In 2005, 11 businesses were part of the Townsville Area Youth Crime Panel and in 2012, a Domestic Violence Panel was created which included 13 local businesses.
Today there are only four on each of the Townsville area signs, which stretches south to Bowen and west to Charters Towers.
Ms Navarro also resigned from the domestic violence panel in Townsville, which cut her legal aid in half.
Data provided by QLS indicated that of its more than 2,500 members, less than 800 were based outside South East Queensland, and a lack of rural and regional lawyers had long been flagged as a potential threat to justice. across Australia.
Ms Navarro works for a charity and is cutting her work drastically, but she said the amount she was paid for legal aid work didn’t even compare to that.
“I discount my fees, so I charge them between a third and a half of what I would normally charge, and that’s always at least double what I get for representing people on legal aid rates.
An imbalance of resources
In 2014, the Productivity Commission estimated that only 8% of households were likely to meet the income and wealth criteria for legal aid, while the Council of Social Services estimated that 13.6% of Australians lived in poverty.
Ms.
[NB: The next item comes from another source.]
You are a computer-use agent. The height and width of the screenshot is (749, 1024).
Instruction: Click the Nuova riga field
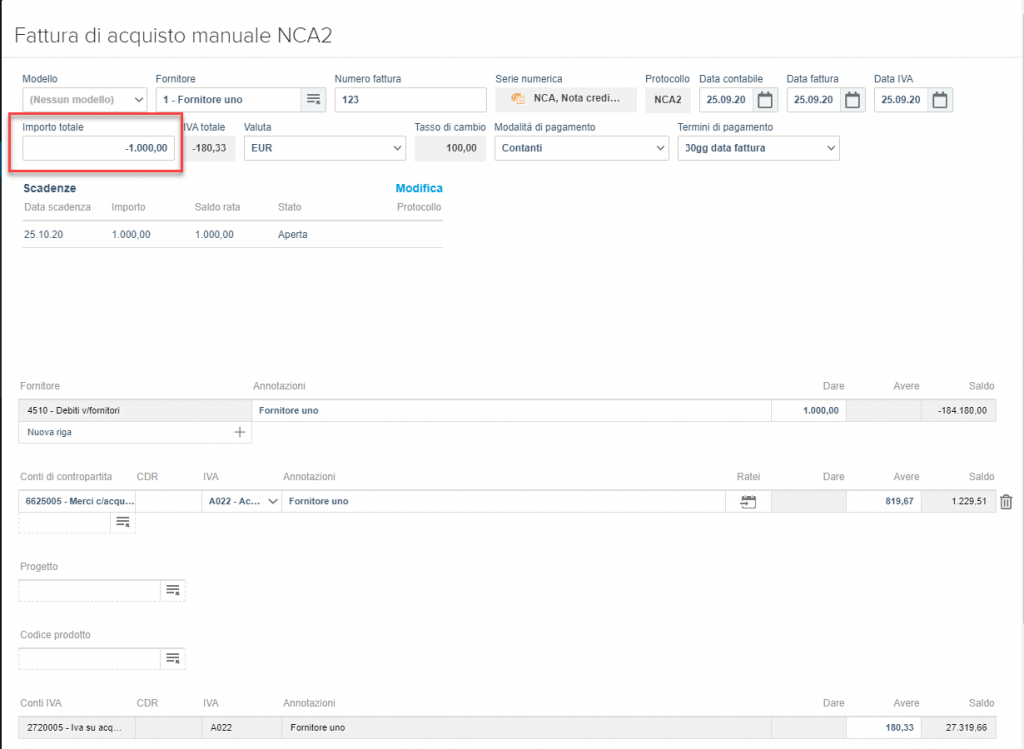click(x=120, y=432)
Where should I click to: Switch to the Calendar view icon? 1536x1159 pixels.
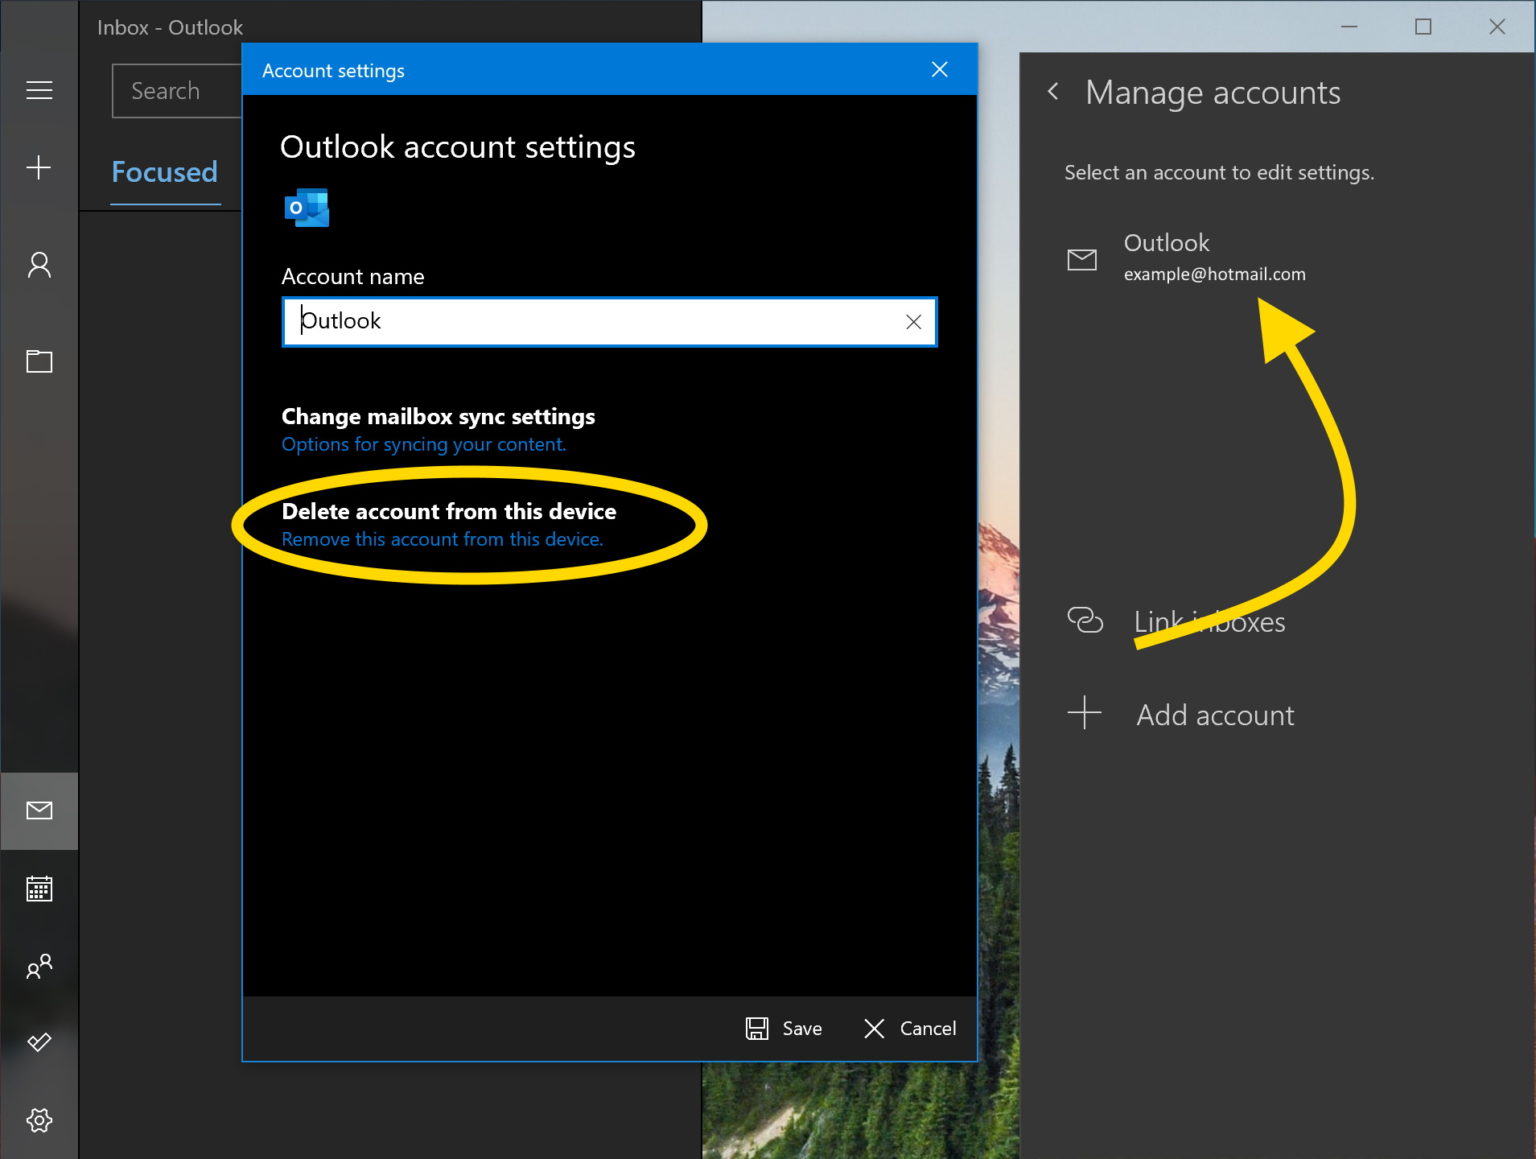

Shearer, who is also chair of the QLS Pro Bono Access to Justice Committee, is extremely concerned about this discrepancy.
“So not even everyone living in poverty is financially eligible for legal aid, let alone everyone else in the community who might need legal assistance,” she said.
Ms Shearer said she thought the way the government funded the criminal justice system was unbalanced.
“The government will appoint more police and maybe put more resources into prosecutions and maybe more resources into the courts,” she said.
“But we don’t have a model in Queensland that’s really followed that says ‘if you do this at one end of the system, then at the other end you need more resources for defendant representation’. “
The attorney general said the LAQ’s means test was applied to ensure “legal assistance was provided to those who needed it most”.
Whether a person receives legal aid or not is also dictated by how long they will remain behind bars, if found guilty.
“We may have rights on paper, but without a lawyer to take your case to the court or tribunal that hears it, you can’t be sure you can exercise your rights.”
The 2014 Productivity Commission report recommended expanding the test both in terms of legal areas and the number of households eligible for legal aid.
Legal Aid Queensland said the organization supports this recommendation.
The proposed solutions
In a letter sent to Queensland Treasurer Cameron Dick and Attorney General Shannon Fentiman in November last year, Ms Shearer, then chair of QLS, said there were a number of solutions on the table.
The organization primarily advocated for raising grants to reflect the work required for strong legal representation, but it also noted the inflexible nature of lump sum payments.
“Depending on the complexity and nuance of the case, preparation may reasonably take significantly longer than the hours covered by the lump sum payment,” the letter states.
Ms Shearer said most of the cases were serious criminal charges which “generally require a case conference element and sentencing list with substantial preparation”.
Ms White said legal aid cases could suffer from “delays of years or more” due to their complexity, particularly if the case had been referred to mental health court.
The letter from QLS stated that a key step towards improving the system would simply be to increase funding for LAQ, and pointed out that in New South Wales the preferred provider rate was increased to $195 from the hour over four years.
Ms Shearer and QLS suggested that a percentage of the proceeds of crime seized in Queensland should be ‘invested back into legal aid’.